• [INSTRUCTIONS TO FOLLOW] Only those lines in the data below from the line containing "[button] (764, 625)" through the line containing "[S'abonner] (679, 1183)", both included, should be restated word for word.

• [DATA PROVIDED]
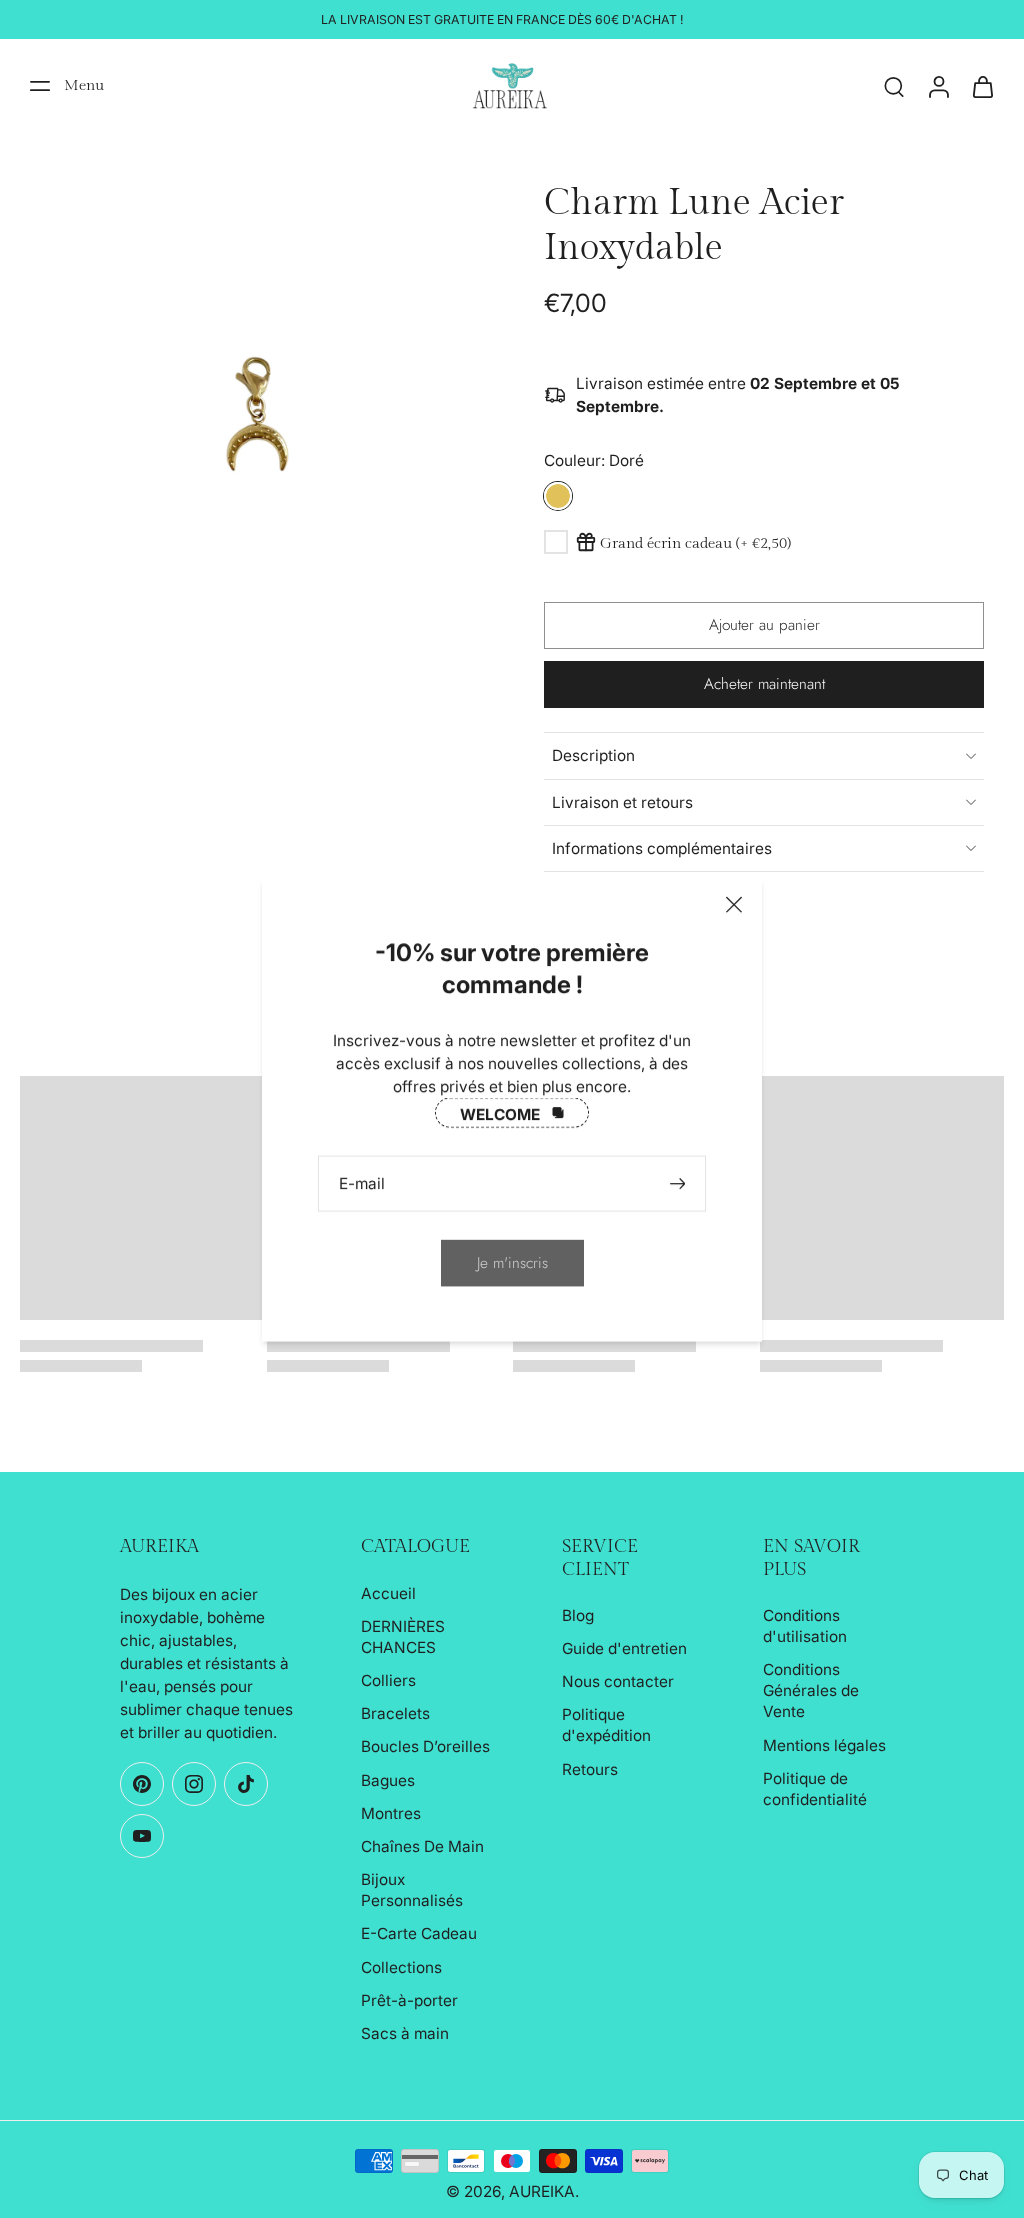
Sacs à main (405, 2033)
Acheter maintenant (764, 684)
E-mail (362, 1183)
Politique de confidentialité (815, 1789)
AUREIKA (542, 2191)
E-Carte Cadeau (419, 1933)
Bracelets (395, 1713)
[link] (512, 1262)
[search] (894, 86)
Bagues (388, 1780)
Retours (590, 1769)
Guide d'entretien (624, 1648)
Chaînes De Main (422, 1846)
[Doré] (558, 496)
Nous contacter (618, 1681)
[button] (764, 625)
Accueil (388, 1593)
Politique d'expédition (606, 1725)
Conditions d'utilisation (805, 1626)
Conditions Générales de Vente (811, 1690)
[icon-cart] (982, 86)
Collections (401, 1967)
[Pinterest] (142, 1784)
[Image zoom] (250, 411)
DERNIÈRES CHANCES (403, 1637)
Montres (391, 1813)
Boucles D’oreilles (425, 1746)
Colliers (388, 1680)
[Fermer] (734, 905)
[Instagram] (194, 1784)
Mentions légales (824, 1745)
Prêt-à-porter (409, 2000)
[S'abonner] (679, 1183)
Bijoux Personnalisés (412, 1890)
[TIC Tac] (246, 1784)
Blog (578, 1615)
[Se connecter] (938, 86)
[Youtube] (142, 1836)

---

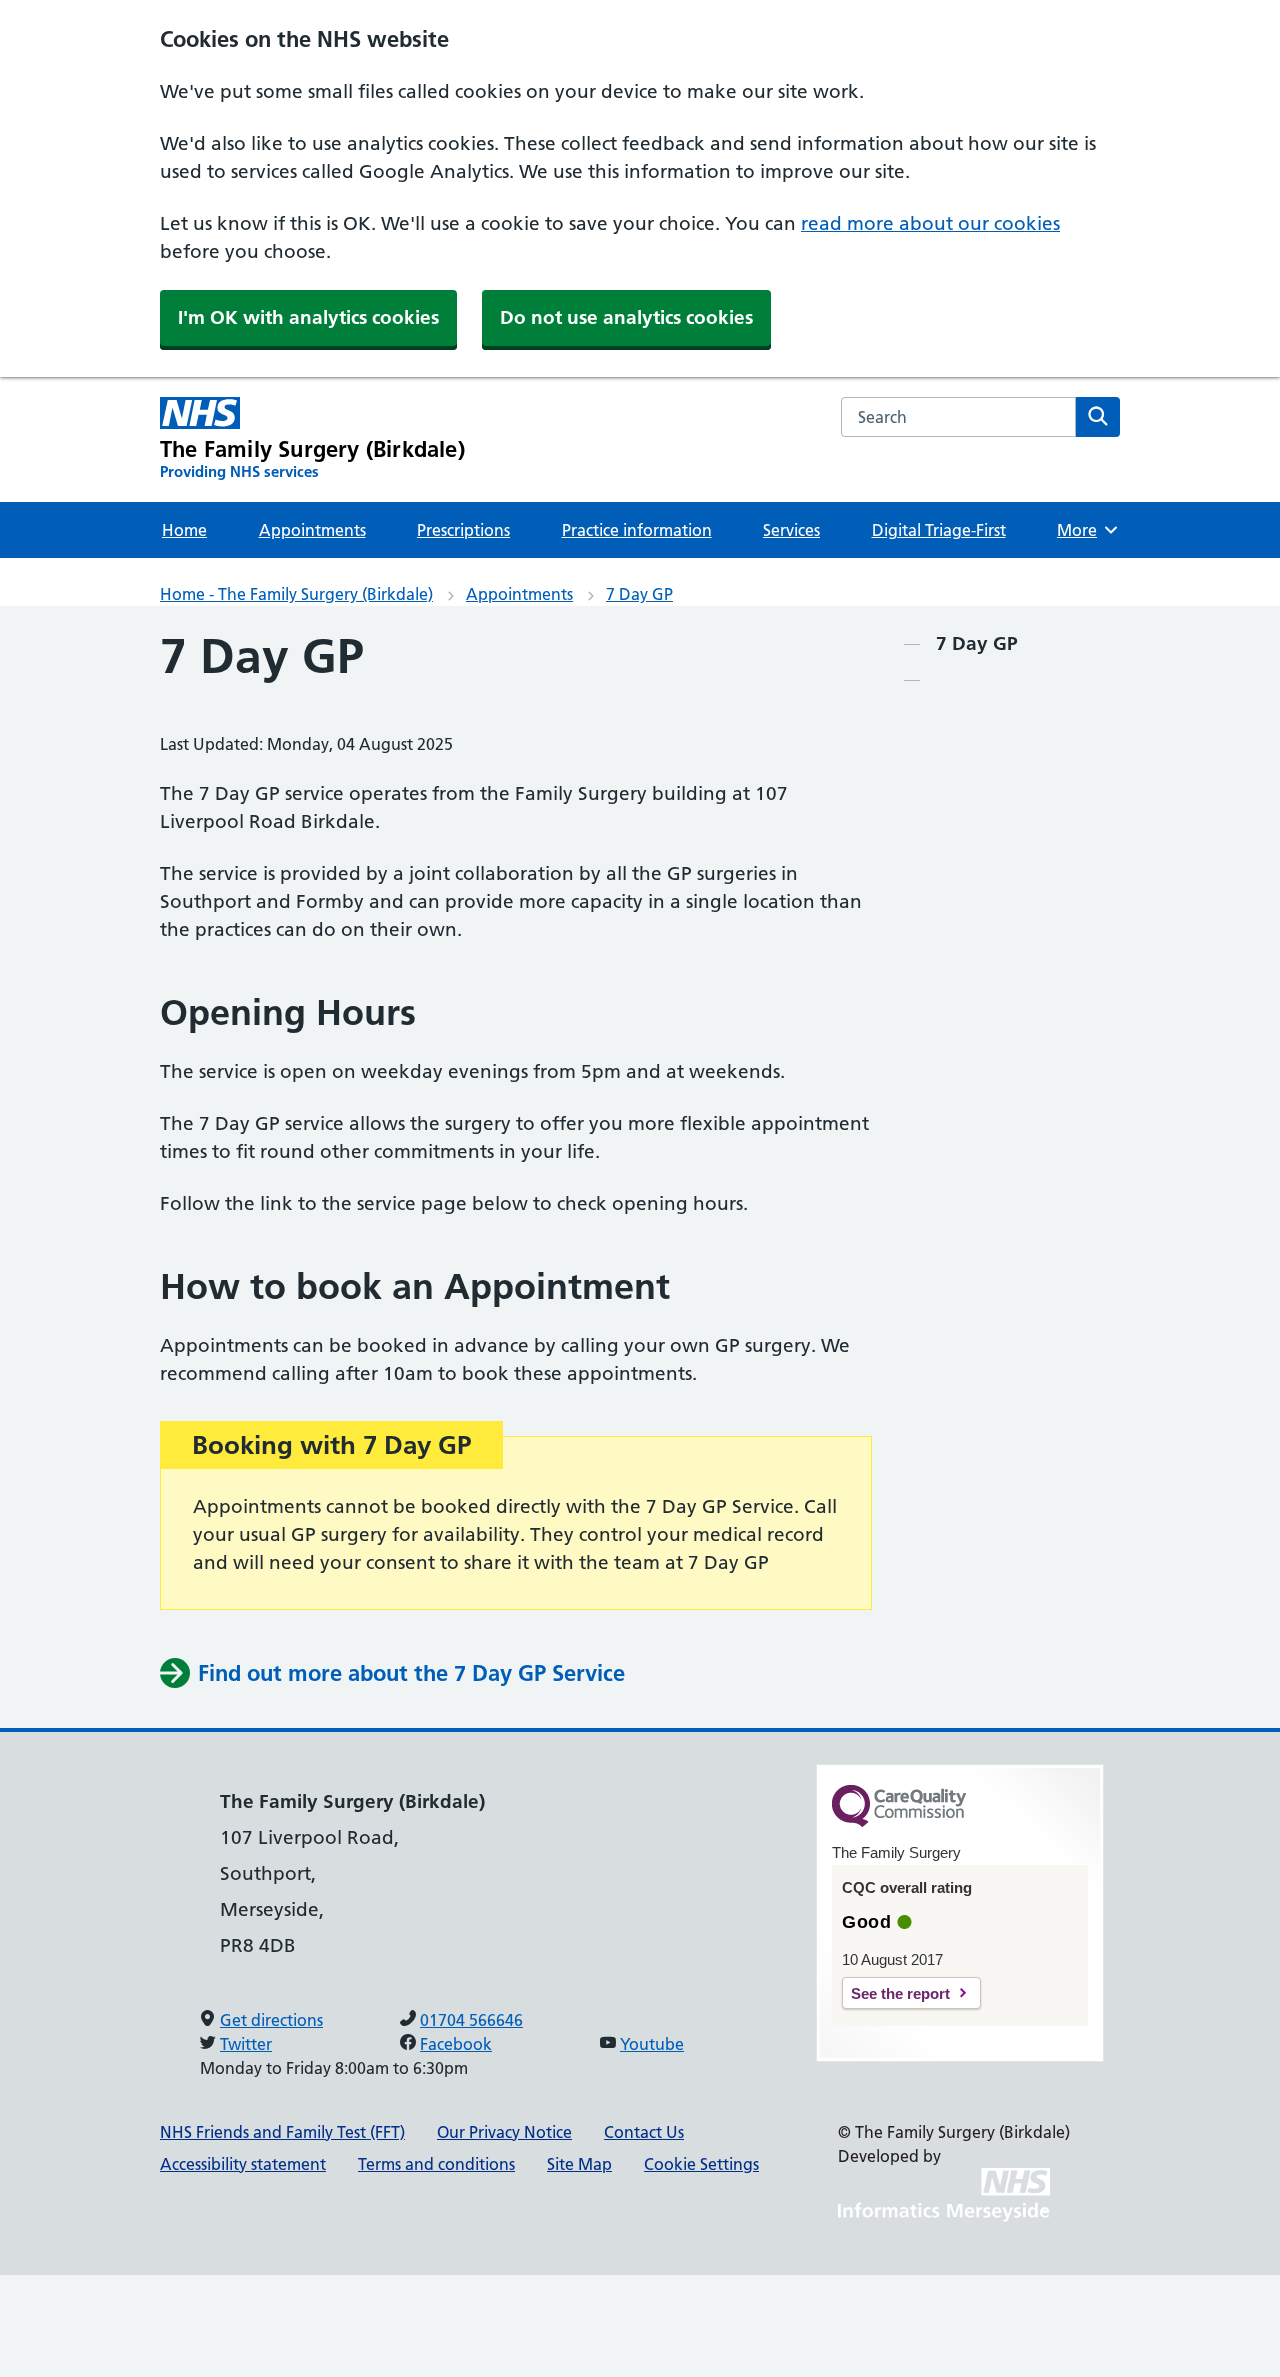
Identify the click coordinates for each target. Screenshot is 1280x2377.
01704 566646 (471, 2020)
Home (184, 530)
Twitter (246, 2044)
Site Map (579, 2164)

• [EXPECTED ANSWER]
[button] (764, 625)
Accueil (388, 1593)
Politique d'expédition (606, 1725)
Conditions d'utilisation (805, 1626)
Conditions Générales de Vente (811, 1690)
[icon-cart] (982, 86)
Collections (401, 1967)
[Pinterest] (142, 1784)
[Image zoom] (250, 411)
DERNIÈRES CHANCES (403, 1637)
Montres (391, 1813)
Boucles D’oreilles (425, 1746)
Colliers (388, 1680)
[Fermer] (734, 905)
[Instagram] (194, 1784)
Mentions légales (824, 1745)
Prêt-à-porter (409, 2000)
[S'abonner] (679, 1183)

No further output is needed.